Scan the records below. List lines holding "Task".

[[ Extracted data, beginning ]]

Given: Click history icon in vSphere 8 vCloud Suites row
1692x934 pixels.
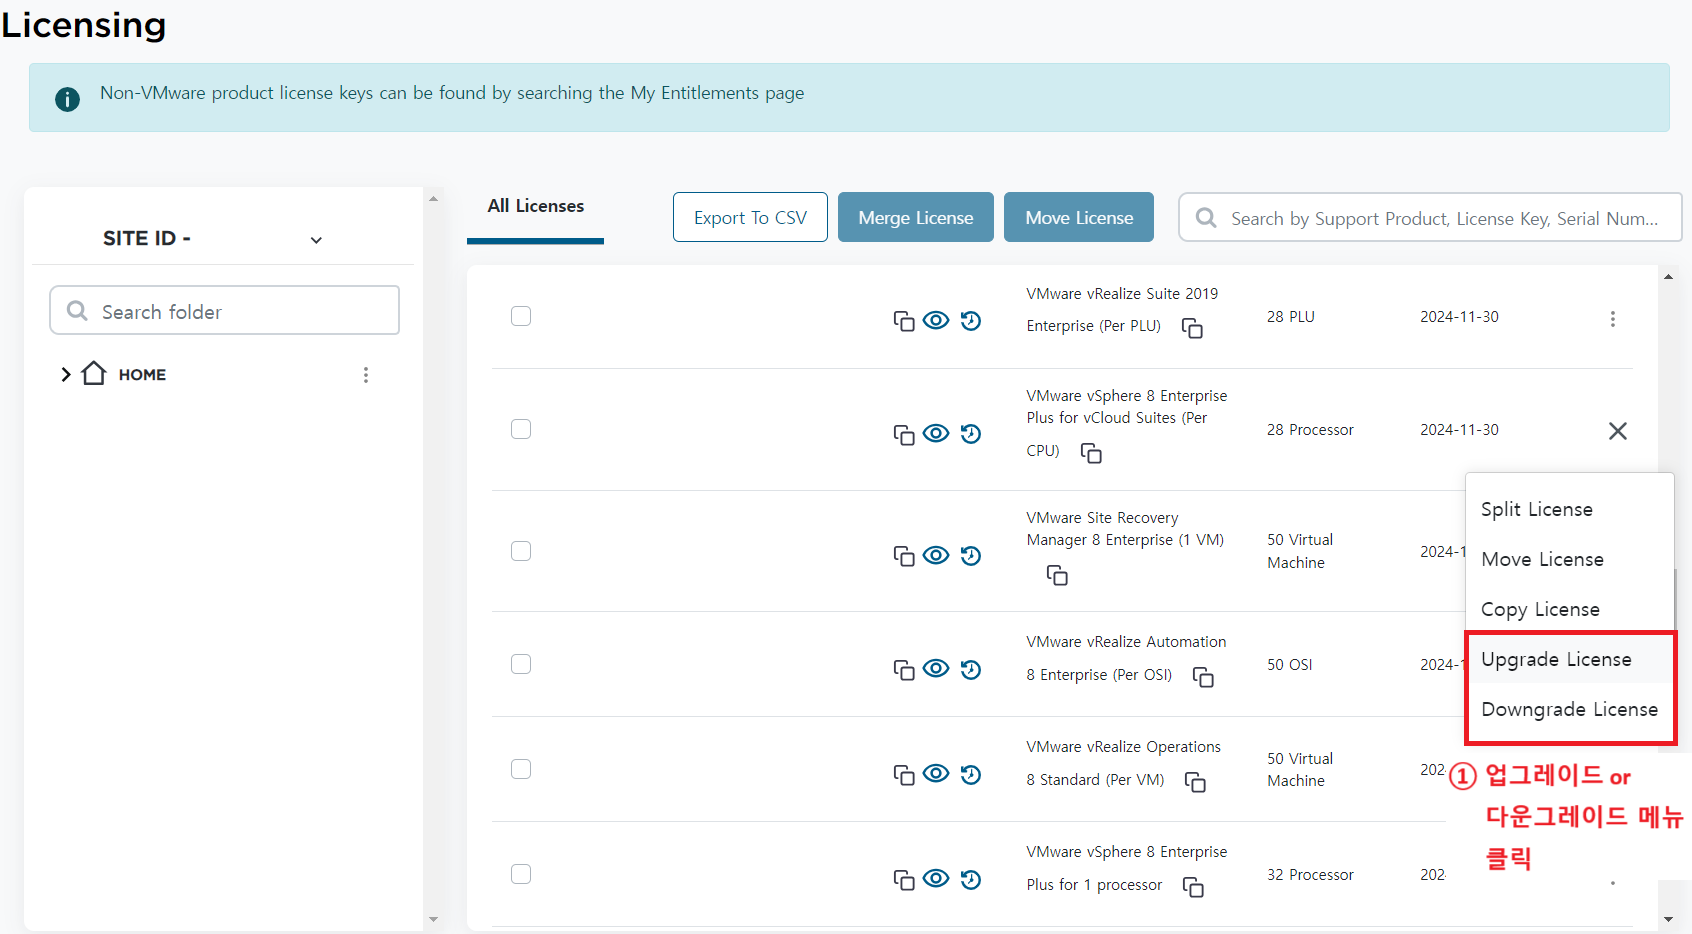Looking at the screenshot, I should tap(970, 434).
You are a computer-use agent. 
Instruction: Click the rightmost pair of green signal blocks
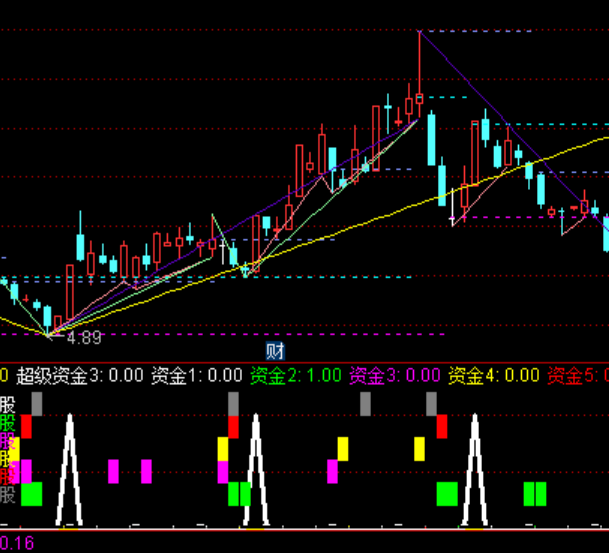click(536, 493)

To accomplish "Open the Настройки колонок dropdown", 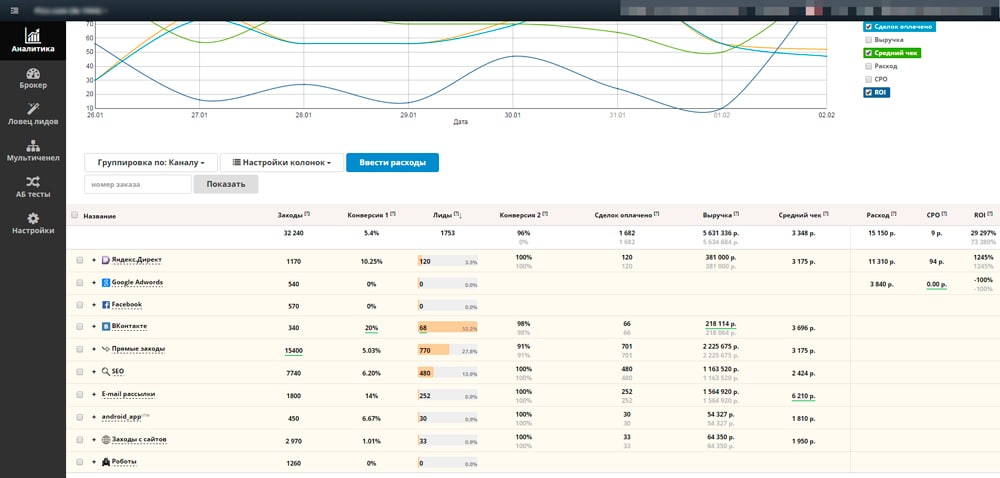I will click(281, 162).
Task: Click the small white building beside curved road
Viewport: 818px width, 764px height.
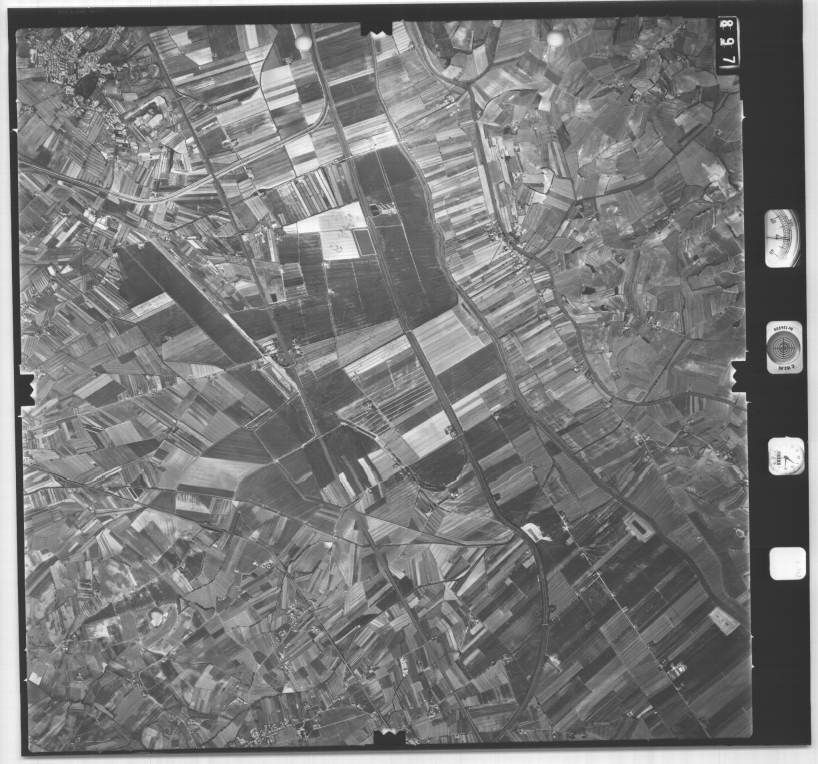Action: (x=535, y=532)
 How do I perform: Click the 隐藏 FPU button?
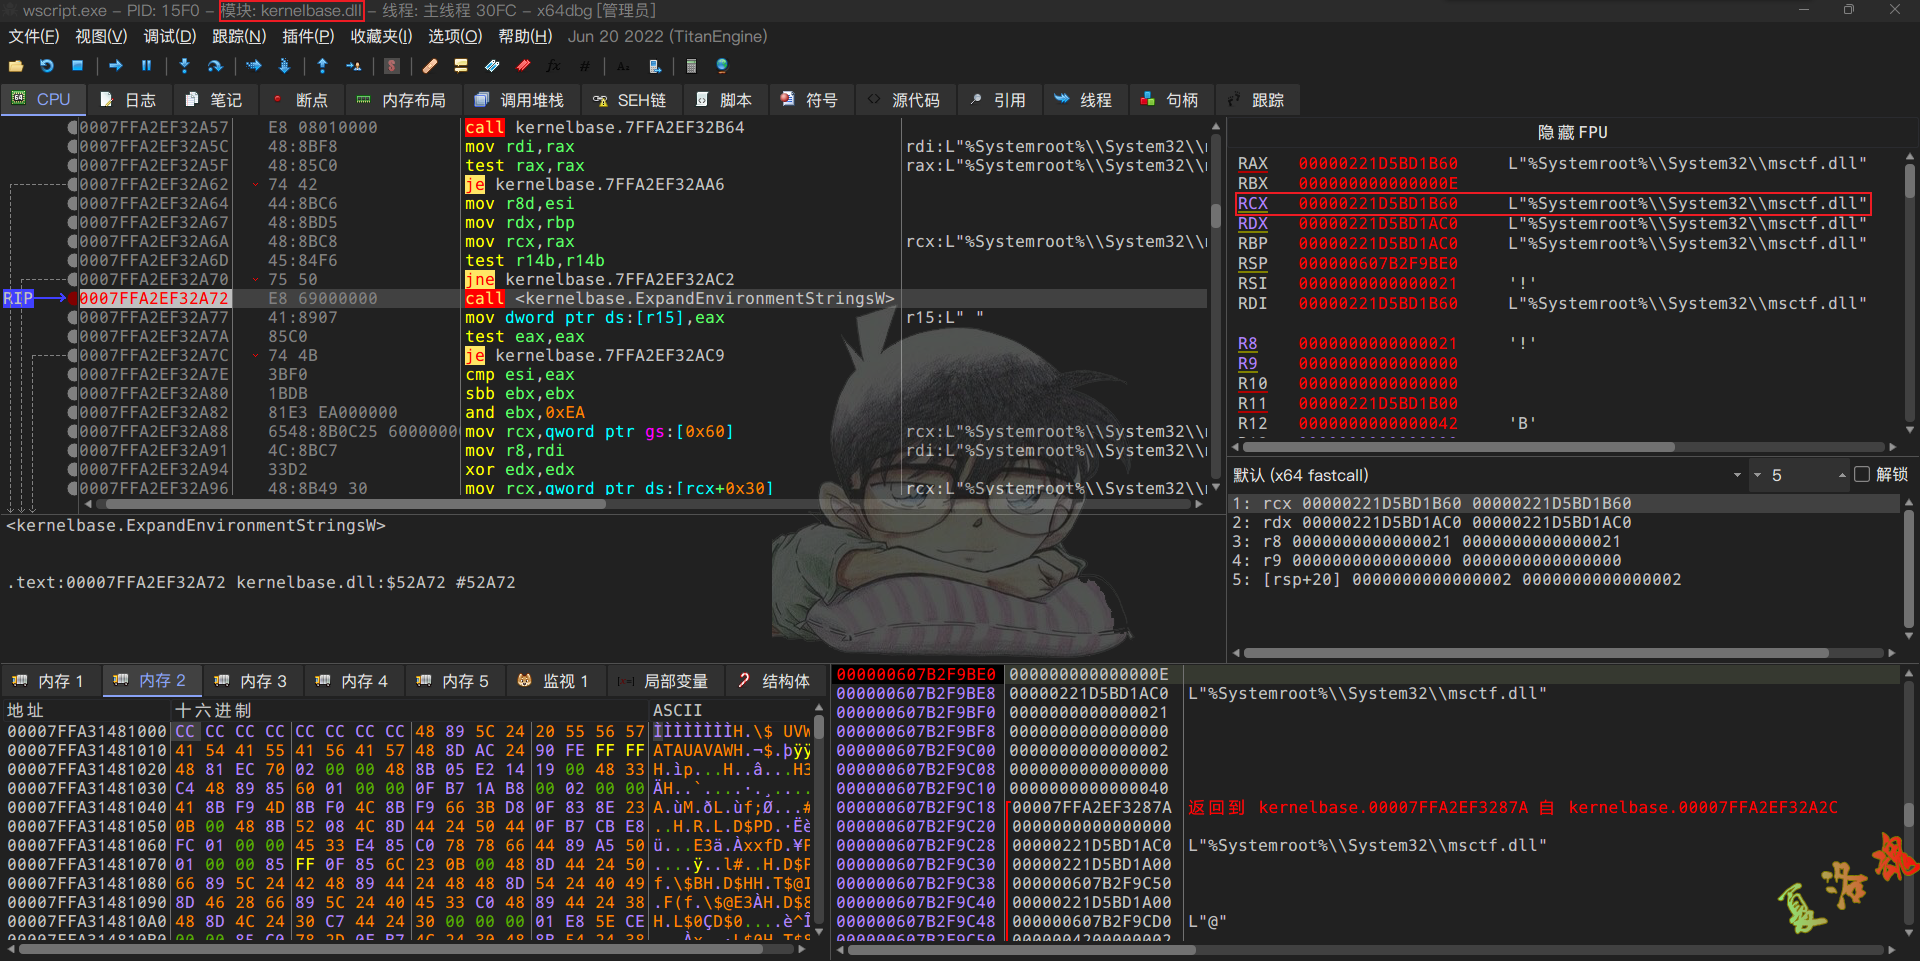[1572, 132]
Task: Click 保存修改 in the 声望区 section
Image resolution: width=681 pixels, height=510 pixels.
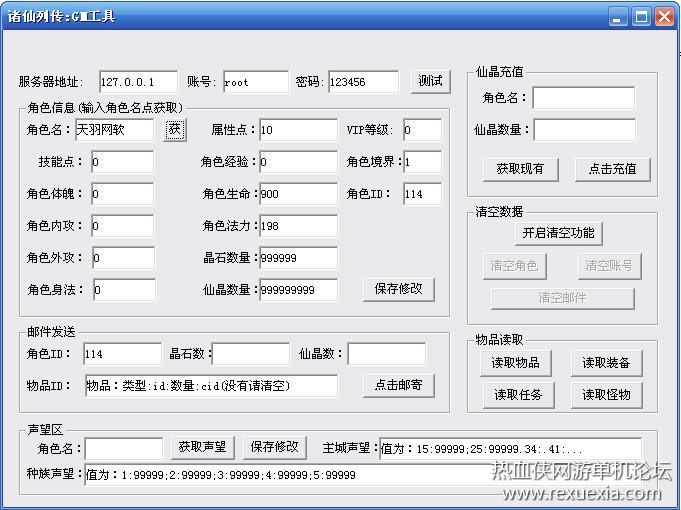Action: click(x=274, y=447)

[[ Extracted data, end ]]

### Solution for this problem
Task: Click the small white building beside curved road
Task: Click 保存修改 in the 声望区 section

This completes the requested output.